Nel pieno della seconda ondata, quando il colera continuava a mietere vittime, Monsignor Daniello Maria Zigarelli (1800–1865), teologo, giurista e storico, nonché cameriere d’onore di Papa Gregorio XVI, compose e fece stampare ad Avellino una preghiera a San Gregorio Taumaturgo. Il testo, diffuso tra i fedeli, invocava la protezione del Santo contro il “flagello” che stava devastando il Regno, e invitava alla conversione spirituale come via di salvezza.


Il testo della supplica a San Gregorio Taumaturgo

“O insigne facitore di miracoli, santo vescovo Gregorio, se tanto fu la ampiezza della grazia ricevuta dall’amorosissimo Dio nel praticare prodigii, per cui foste chiamato il Taumaturgo, e riguardato qual'altro Mosè, assimilato ai Profeti, ed agli Apostoli.
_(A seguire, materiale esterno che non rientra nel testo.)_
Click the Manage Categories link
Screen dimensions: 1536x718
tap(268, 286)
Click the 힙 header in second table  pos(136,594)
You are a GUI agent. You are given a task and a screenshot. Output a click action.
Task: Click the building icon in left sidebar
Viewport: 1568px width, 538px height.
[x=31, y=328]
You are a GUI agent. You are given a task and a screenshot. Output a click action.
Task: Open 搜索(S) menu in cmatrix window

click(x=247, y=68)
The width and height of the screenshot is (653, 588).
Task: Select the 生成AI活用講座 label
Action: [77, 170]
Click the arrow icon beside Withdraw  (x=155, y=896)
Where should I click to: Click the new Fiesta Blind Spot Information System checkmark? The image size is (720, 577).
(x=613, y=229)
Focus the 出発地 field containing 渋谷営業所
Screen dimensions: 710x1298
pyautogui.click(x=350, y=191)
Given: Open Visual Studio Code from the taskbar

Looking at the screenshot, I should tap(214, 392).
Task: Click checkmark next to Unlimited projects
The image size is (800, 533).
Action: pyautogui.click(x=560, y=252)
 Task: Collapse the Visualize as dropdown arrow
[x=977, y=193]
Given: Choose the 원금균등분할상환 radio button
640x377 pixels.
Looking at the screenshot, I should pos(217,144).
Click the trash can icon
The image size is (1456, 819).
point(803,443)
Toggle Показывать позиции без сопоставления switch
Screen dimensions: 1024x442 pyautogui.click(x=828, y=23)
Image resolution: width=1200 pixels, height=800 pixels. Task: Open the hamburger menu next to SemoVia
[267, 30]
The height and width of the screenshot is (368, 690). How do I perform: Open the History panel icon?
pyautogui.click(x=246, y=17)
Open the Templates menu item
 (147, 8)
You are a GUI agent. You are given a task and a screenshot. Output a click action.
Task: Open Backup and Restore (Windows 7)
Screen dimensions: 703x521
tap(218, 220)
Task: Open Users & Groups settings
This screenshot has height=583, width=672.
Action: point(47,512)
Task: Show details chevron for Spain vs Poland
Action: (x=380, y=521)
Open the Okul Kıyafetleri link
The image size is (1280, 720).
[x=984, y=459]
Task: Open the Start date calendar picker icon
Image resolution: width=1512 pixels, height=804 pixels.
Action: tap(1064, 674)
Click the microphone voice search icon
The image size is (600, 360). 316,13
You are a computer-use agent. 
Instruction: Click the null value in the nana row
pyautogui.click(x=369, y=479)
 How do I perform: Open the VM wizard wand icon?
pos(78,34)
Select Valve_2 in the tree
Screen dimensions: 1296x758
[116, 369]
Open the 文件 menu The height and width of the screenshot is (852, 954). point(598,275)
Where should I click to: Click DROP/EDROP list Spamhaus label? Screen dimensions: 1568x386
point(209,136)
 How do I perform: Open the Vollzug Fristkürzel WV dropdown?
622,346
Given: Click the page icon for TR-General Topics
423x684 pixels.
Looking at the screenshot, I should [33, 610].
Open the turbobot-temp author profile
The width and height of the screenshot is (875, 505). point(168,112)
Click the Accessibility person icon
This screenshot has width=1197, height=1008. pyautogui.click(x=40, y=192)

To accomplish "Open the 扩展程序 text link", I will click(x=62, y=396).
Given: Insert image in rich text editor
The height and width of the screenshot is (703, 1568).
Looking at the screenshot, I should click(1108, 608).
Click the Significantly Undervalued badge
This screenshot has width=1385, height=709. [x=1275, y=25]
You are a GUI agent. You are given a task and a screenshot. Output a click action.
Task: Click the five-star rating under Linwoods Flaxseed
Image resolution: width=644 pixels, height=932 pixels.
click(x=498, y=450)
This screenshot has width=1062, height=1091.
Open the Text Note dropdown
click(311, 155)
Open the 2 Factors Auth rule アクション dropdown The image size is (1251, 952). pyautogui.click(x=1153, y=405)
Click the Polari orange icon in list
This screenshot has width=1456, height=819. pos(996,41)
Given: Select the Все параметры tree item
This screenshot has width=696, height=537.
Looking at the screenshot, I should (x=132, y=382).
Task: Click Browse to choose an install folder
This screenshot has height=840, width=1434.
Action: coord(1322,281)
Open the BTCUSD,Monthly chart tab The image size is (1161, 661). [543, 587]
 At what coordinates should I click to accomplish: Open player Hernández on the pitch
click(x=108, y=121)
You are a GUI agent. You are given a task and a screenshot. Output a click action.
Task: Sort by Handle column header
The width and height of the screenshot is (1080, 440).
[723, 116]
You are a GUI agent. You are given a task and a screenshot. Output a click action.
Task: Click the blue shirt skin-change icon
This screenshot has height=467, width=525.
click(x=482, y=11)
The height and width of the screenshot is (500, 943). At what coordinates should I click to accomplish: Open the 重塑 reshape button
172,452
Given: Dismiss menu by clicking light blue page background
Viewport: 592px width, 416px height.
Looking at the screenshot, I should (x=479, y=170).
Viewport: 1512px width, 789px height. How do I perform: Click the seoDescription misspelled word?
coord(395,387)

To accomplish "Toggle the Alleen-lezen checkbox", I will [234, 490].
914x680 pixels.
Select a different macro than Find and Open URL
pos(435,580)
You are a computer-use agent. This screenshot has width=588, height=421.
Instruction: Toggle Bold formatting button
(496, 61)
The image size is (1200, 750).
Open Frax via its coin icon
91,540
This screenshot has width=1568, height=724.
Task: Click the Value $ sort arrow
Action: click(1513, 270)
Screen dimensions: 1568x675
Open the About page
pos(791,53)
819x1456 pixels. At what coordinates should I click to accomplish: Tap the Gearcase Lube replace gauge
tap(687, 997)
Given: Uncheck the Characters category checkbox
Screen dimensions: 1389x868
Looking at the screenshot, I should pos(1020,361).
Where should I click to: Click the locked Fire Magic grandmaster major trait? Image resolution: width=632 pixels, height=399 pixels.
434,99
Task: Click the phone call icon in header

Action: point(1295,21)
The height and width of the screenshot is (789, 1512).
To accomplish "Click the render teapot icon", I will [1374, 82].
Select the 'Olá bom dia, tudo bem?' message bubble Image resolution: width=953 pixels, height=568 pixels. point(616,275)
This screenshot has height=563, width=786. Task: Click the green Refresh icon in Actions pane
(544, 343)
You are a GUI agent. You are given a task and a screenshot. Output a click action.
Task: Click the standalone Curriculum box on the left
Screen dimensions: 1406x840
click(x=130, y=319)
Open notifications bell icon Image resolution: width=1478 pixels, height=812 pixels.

Se in vita l’Altissimo accolse benignamente le preghiere, avendo per vostra intercessione allontanato i monti, ed esiccato i luoghi paludosi e gl’inondanti fiumi; e salvata la provincia di Ponto dalla desolatrice peste, lo che accrebbe meravigliosamente le conversioni. Ora che d'avventuroso comprensore della celeste patria godete della visione beatifica di un Dio consolatore, pregatelo a farci trarre profitto dal flagello che ci minaccia, con una santa conversione, e liberateci dal flagello medesimo. Tre Pater e Gloria”.
La preghiera si concludeva con l’invito a recitare tre Pater e un Gloria, in segno di devozione e speranza.
 

Il culto in Calabria: Stalettì e le reliquie del Santo

San Gregorio Taumaturgo è venerato come patrono di Stalettì, in Calabria, dove la chiesa a lui dedicata — di fondazione bizantina — custodisce le sue reliquie. Questo luogo sacro è da secoli centro di pellegrinaggio e devozione, testimone di una tradizione che unisce spiritualità, memoria storica e identità comunitaria.

Francesco Solimena, particolare della “Visione di San Gregorio Taumaturgo” (1680 ca.) 
Chiesa di san Domenico- Solofra (Avellino).